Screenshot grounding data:
####
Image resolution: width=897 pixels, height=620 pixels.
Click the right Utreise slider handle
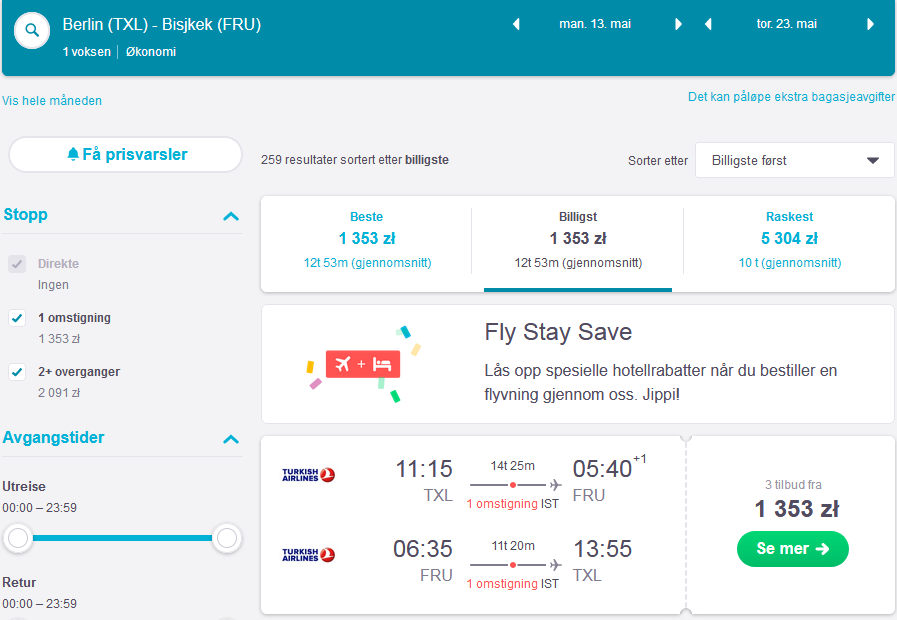click(x=227, y=538)
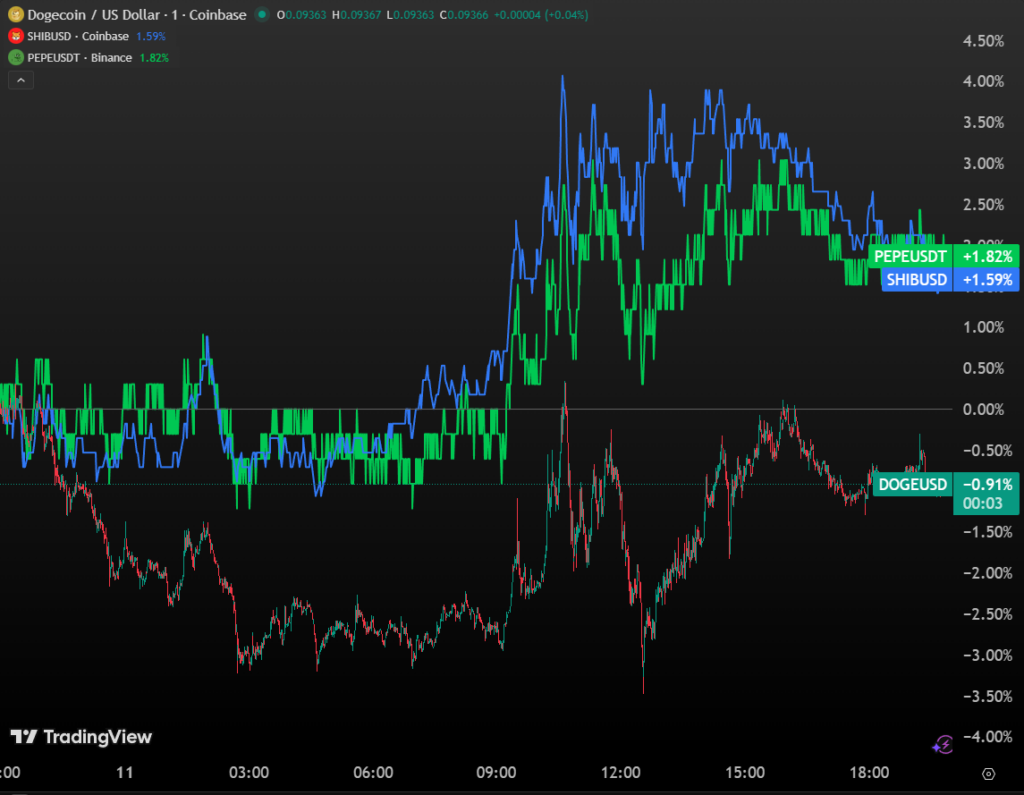Click the 18:00 label on the time axis
The height and width of the screenshot is (795, 1024).
point(868,773)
####
WHAT YOU HAVE TO DO: This calls for an exact copy of all the entries above, with the pictures omitted.

RESULT FOR THIS EXERCISE:
Image resolution: width=897 pixels, height=620 pixels.
Click the right Utreise slider handle
click(x=227, y=538)
Click the 18:00 label on the time axis
The height and width of the screenshot is (795, 1024).
point(868,773)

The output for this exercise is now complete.